Wednesday 28 April 2010

Impressions of Jakarta

Jakarta is a sea of densely populated and difficult to navigate low rise streets and kampungs, which has continuously expanded with no discernable order or purpose. There is no defined city centre or shopping district, just the occasional mall and food court in amongst the sprawl, with the Jakarta skyline always tantalisingly out of reach.
Jakarta is not an easy city to get to know, although I am starting to recognise the names of areas, but not yet how they are related to each other. It is also hard to say whether I actually enjoy living here; there are many aspects I do like, but the size and inscrutability of the place makes easy generalisation a difficult task.
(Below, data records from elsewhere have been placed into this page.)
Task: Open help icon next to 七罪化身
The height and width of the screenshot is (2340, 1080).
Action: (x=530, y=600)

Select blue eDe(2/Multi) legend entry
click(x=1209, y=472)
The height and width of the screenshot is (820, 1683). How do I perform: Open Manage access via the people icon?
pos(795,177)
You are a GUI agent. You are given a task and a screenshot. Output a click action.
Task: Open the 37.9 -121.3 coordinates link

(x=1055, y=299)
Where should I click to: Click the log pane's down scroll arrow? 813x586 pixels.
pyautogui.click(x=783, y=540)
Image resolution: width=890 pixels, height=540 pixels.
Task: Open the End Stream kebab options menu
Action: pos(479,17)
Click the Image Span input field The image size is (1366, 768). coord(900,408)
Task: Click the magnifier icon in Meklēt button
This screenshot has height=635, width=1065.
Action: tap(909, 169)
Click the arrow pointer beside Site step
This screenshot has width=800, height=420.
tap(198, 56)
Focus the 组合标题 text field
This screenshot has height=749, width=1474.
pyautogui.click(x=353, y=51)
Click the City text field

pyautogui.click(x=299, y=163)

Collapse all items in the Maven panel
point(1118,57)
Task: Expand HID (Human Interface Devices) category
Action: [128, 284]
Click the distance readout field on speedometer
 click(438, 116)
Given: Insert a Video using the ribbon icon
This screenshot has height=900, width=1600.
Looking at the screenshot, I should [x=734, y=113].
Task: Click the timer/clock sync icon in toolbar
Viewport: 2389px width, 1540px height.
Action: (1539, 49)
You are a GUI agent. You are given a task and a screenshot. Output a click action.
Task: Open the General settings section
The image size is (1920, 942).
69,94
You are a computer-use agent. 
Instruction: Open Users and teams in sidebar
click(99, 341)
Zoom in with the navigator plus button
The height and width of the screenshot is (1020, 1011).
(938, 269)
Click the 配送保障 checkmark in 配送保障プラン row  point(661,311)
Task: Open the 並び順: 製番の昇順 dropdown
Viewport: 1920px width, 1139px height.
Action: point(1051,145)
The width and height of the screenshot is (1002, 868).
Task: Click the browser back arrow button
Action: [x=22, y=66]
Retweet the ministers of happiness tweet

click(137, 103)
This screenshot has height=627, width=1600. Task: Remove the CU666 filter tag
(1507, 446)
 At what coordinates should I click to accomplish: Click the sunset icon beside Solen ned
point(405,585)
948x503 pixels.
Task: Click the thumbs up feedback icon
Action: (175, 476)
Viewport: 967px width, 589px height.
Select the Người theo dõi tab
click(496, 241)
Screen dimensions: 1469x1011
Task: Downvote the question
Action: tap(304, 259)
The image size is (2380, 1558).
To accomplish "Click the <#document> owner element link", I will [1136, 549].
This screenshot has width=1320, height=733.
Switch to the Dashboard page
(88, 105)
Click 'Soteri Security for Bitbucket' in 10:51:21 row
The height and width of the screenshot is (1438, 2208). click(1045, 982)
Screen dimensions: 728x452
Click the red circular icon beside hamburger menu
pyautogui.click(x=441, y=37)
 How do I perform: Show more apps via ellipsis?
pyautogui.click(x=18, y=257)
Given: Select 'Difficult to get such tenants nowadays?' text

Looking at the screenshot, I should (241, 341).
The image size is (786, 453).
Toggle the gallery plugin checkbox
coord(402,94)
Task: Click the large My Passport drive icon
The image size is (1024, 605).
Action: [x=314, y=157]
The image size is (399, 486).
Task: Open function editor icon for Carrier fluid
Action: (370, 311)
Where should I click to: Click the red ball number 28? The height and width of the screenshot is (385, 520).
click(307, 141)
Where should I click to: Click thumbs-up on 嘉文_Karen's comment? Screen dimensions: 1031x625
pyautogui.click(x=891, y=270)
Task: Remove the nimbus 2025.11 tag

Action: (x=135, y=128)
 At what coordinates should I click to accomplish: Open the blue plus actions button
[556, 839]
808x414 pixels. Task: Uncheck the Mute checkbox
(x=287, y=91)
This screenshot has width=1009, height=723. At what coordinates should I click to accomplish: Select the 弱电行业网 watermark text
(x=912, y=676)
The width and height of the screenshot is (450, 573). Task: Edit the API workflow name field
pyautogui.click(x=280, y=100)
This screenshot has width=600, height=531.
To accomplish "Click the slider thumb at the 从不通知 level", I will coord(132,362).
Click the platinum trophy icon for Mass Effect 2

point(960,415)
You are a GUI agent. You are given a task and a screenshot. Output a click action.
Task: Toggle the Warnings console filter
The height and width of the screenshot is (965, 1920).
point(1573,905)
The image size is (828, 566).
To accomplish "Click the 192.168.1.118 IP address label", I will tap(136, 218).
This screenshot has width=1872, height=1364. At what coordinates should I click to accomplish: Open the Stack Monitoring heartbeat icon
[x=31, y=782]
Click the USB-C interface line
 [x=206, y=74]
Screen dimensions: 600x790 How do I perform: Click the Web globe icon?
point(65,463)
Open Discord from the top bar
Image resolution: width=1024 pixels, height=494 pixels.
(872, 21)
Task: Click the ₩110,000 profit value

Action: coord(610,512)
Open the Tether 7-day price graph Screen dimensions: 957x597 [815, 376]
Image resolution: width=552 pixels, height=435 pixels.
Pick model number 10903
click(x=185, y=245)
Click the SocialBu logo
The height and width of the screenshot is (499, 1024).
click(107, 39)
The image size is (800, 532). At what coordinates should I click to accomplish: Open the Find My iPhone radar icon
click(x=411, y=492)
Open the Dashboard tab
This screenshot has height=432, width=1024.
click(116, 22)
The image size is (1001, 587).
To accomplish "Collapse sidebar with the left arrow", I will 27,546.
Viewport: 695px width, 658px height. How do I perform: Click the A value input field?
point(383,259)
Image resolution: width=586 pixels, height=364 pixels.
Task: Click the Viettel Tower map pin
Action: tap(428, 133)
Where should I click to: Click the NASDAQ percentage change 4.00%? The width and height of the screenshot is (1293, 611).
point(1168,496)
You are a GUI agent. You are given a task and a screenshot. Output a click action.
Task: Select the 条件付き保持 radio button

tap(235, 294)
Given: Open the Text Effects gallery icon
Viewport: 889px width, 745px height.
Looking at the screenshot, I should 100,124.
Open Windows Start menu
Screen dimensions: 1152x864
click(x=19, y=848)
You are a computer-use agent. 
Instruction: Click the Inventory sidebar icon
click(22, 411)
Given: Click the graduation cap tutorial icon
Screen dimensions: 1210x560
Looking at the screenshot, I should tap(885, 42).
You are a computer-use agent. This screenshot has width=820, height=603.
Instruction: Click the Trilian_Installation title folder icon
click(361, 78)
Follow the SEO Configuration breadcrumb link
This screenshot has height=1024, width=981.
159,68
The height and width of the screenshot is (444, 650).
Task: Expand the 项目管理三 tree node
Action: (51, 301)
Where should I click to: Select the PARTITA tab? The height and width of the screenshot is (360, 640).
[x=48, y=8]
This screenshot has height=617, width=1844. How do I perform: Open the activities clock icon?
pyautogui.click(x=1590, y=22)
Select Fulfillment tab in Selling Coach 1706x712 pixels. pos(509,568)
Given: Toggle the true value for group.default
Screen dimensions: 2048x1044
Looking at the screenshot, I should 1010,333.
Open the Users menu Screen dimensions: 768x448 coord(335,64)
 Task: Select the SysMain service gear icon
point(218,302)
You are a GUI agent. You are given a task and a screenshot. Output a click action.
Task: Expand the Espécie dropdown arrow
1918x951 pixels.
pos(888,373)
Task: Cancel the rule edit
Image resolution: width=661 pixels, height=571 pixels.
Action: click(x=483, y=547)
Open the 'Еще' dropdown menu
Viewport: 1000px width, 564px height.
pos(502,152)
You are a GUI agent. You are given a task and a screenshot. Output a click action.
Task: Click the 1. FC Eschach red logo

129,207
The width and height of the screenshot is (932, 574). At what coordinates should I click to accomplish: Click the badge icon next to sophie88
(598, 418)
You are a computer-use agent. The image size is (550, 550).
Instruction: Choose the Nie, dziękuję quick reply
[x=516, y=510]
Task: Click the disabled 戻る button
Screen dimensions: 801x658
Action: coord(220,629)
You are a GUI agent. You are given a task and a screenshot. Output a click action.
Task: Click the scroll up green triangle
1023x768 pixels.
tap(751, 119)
So, in place of a nuanced and insightful piece of writing on Jakarta in the 21st century, here are a couple of lists:

Things I like: the food, the seedy weirdness of some of the nightlife, friendly people, beautiful girls, the contrast between Jakarta at skyline and street level, strange transport options that aren’t especially good value or practical but are an immensely entertaining way of getting around, having picked up functional Indonesian fairly easily, the sensation that almost anything could happen at anytime, the service industry (it seems possible to get someone to do something for you 24 hours a day).

Things I dislike: lack of any real transport system, lack of green spaces, lack of pavements, lack of places to hang out that aren’t a mall, the mind numbing similarity of street level Jakarta, being unable to hold a conversation in Indonesian, Puri.

Puri is my area of Jakarta, it is an affluent Chinese dominated area in the far west of the city. Kelapa Gading in the NE is known as the head of the dragon because of the Chinese influence, and Puri is the tail of the dragon. It is a quiet, residential, and an essentially boring place to live. There is a decent variety of places to eat, and little else.